- [Come procedere]
Come potrebbe proseguire il testo sui Celti in Piemonte e Lombardia? Scrivine il seguito a partire dalla sua ultima frase.

====== Testo di partenza

Il lago Maggiore, tra Piemonte e Lombardia, detto anche Verbano (lat. Verbanus), deriva con ogni probabilità dal gallico *uper- (“sopra”) e *banna, *benna (“punta”, “sommità”) che alludono alla conformazione del lago. Nel mio studio l’origine gallica dei suddetti toponimi è emersa attraverso la loro denominazione latina, e proprio i toponimi di origine latina saranno argomento del prossimo paragrafo.
Le dimore dei Celti, seguendo i dati raccolti dagli studiosi, erano costruite in legno, di forma circolare o rettangolare con il tetto di paglia per proteggere chi le abitava dal freddo e dall’umidità. Poteva essere anche usata una muratura di sasso tenuta insieme da una malta di terra. Questa tipologia di abitazioni è ancora presente in alcune aree dell’Europa che furono la sede di antichi insediamenti di popoli celtici (alcuni villaggi delle isole britanniche ma anche le antiche capanne di Fiumalbo, in provincia di Modena pare che per la loro struttura abbiano un’origine celtica).
Le tribù celtiche che attraversarono le Alpi occidentali transitarono sull’attuale territorio del Piemonte venendo a contatto e fondendosi con i Liguri. Si consideri che quest’area era già da secoli occupata da tribù celto-liguri, risultato di una fusione pacifica tra questi due popoli e che la maggior parte del territorio era occupato da fitte foreste in montagna e paludi in pianura; ne consegue una certa scarsità di territori da colonizzare, per cui il Piemonte rappresentò per il grosso di queste tribù soprattutto un territorio di transito verso le fertili pianure di Lombardia, Emilia Romagna e Veneto. 71)

============
====== Dati grezzi

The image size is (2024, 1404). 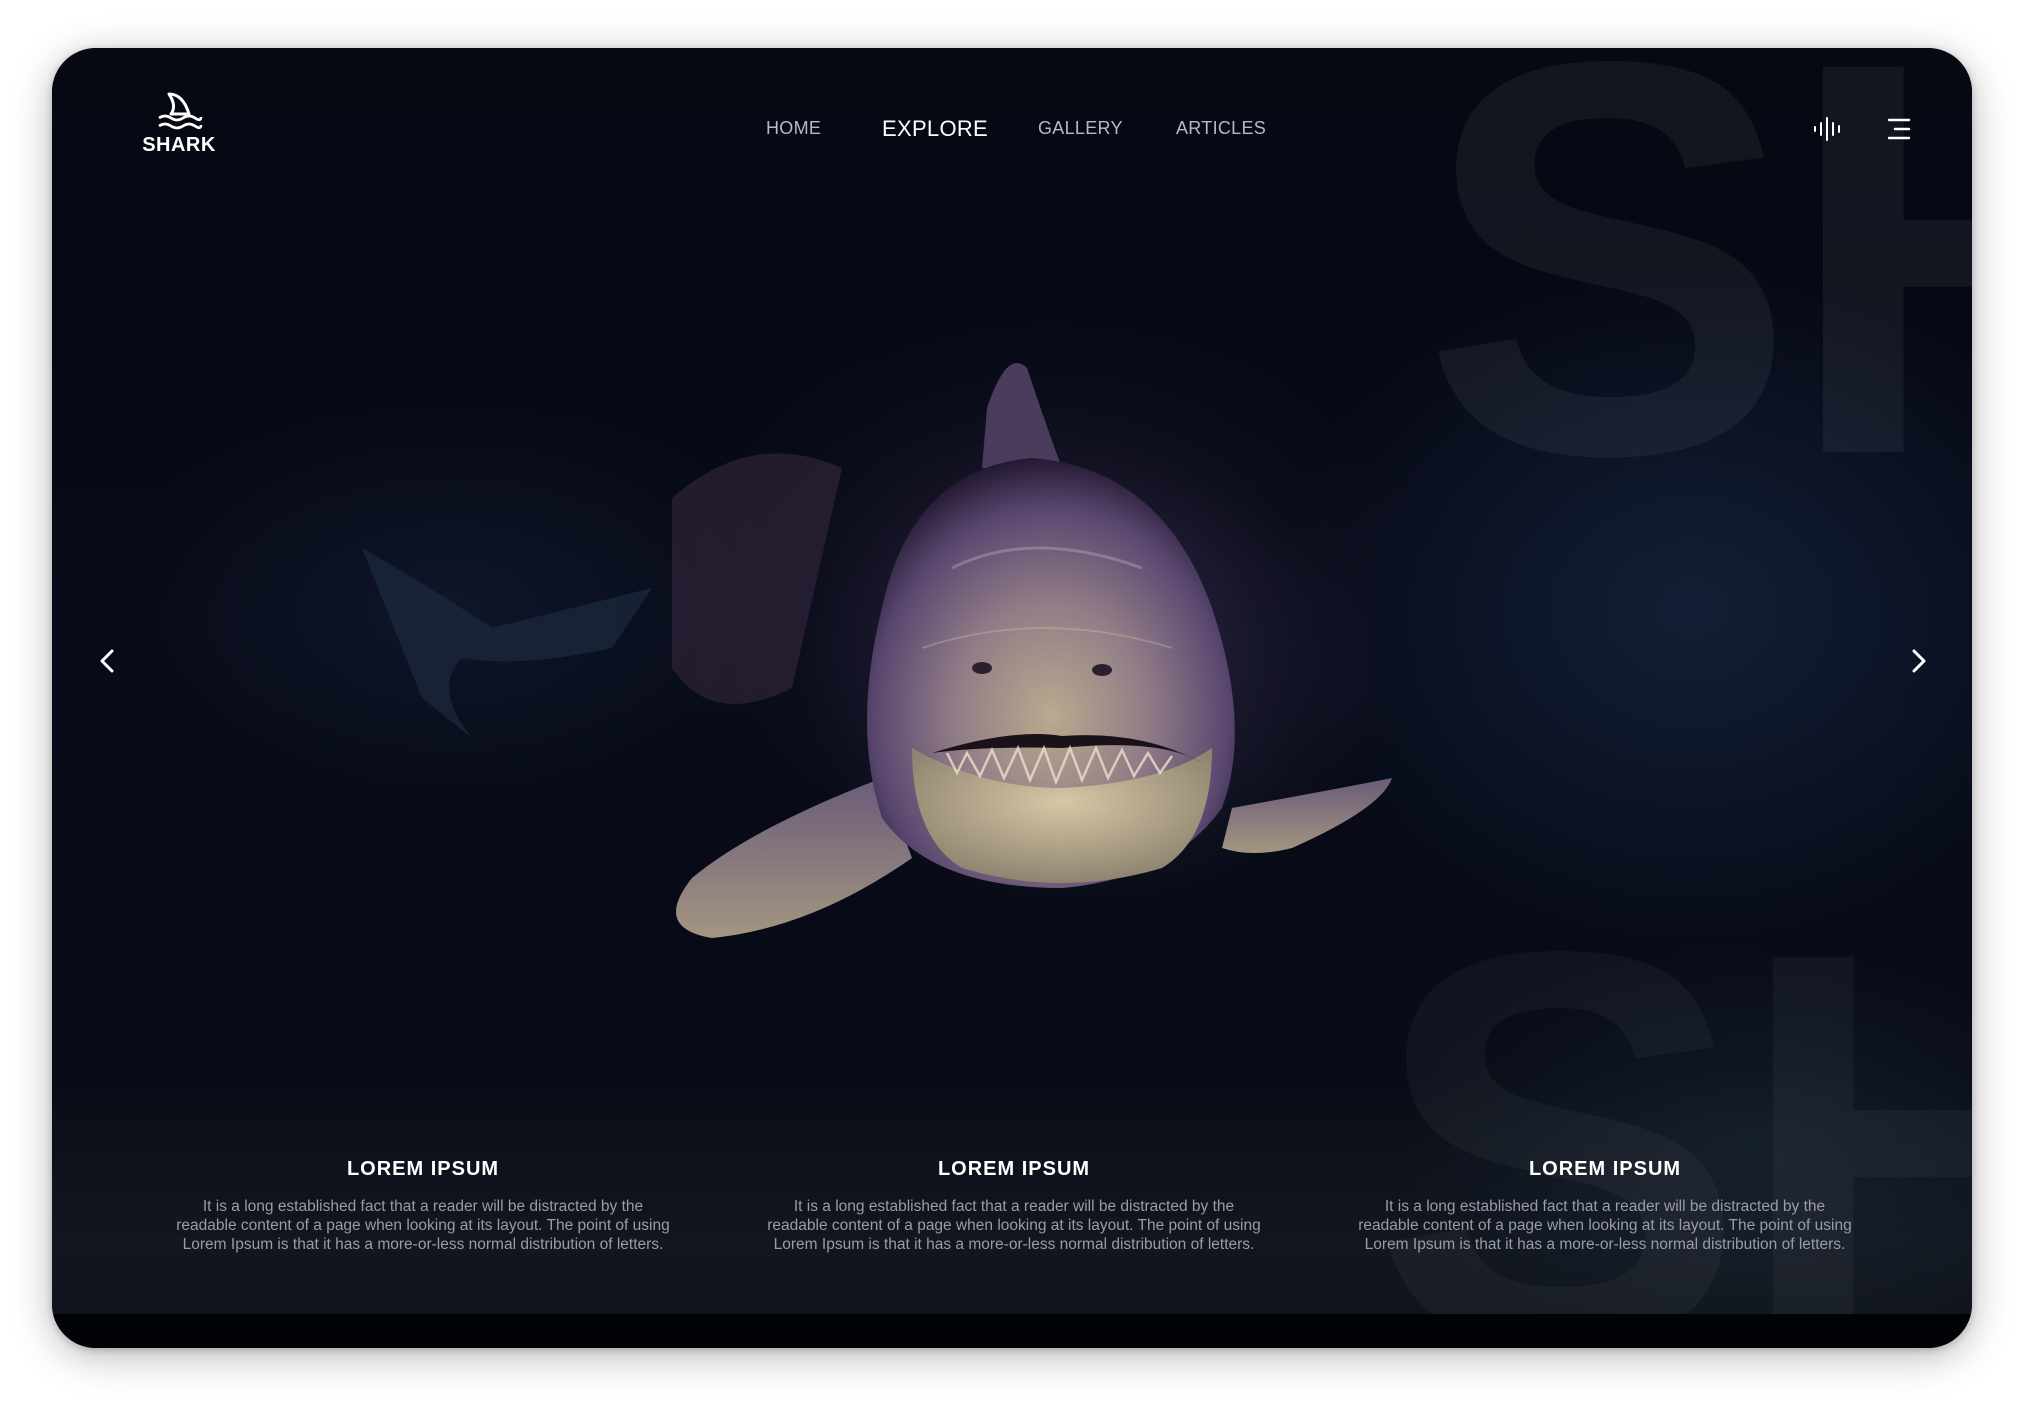 What do you see at coordinates (935, 129) in the screenshot?
I see `nav-item-explore: EXPLORE` at bounding box center [935, 129].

============

- [Risultato]
Seguendo quanto afferma Sergio Salvi 72) i Celti ridussero di molto i territori occupati dai Veneti nel nord est e fecero la stessa cosa con i territori occupati da Reti e Liguri in direzione ovest, con il risultato di fondersi con questi popoli. I Galli (è il termine con cui i Romani chiamavano le tribù celtiche), si spinsero fino alle rive dell’Adriatico non lontano dall’attuale città di Ancona e proprio l’invasione romana della valle padana sarà argomento del prossimo paragrafo.
I Romani
A partire dal II secolo a.C. cominciò il processo di colonizzazione romana nell’Italia settentrionale.
I coloni romani furono incentivati dal governo a combattere i popoli che occupavano le aree della cosiddetta Gallia cisalpina (area al di qua delle Alpi verso la pianura padana) e cominciò la guerra contro i Galli per la fondazione di nuove colonie. 73) I Romani nella loro avanzata fondavano dei campi militari che erano i quartieri generali delle loro legioni e delle loro coorti, le unità militari del loro esercito. Ai nuovi coloni venivano assegnate nuove terre divise secondo il metodo della centuriazione (centuriatio) che consisteva nella divisione dei terreni per mezzo di linee perpendicolari tra loro (decumani e cardini); Così il terreno era diviso in tanti quadrati che rappresentavano il fondo per cento famiglie (una centuria appunto). 74)
Come spiega Marco Belpoliti, 75) i coloni romani dividevano il territorio da loro conquistato in porzioni di terreno quadrate di duecento iugeri, misura romana corrispondente a cinquanta ettari. I coloni ricevevano due iugeri a testa cioè a ognuno veniva assegnato in heredium mezzo ettaro (5000 mq) che poteva essere trasmesso per via ereditaria.
Numerosi centri abitati da tribù galliche come Parma, Cremona, Piacenza, Bologna ma anche Milano, Novara, Brescia, Verona, Bergamo divennero dimora di coloni romani e latini. 76) Milano (Medio-lánum), il centro più antico dei Galli Cisalpini, fu conquistata dai Romani nel 222 a.C. 77)
I Romani cominciarono col colonizzare tutta l’area pedemontana alle pendici dell’Appennino e fondarono le città di Ariminum (Rimini) e Placentia (Piacenza), la prima nel 268 a.C. e la seconda nel 218 a.C.; entrambe i centri, in origine abitati da tribù galliche, furono collegati dalla via Aemilia, così denominata perché fatta costruire dal console Marco Emilio Lepido. Questa strada divenne molto importante per i traffici commerciali delle aree circostanti e fu terminata nel 187 a.C. 78)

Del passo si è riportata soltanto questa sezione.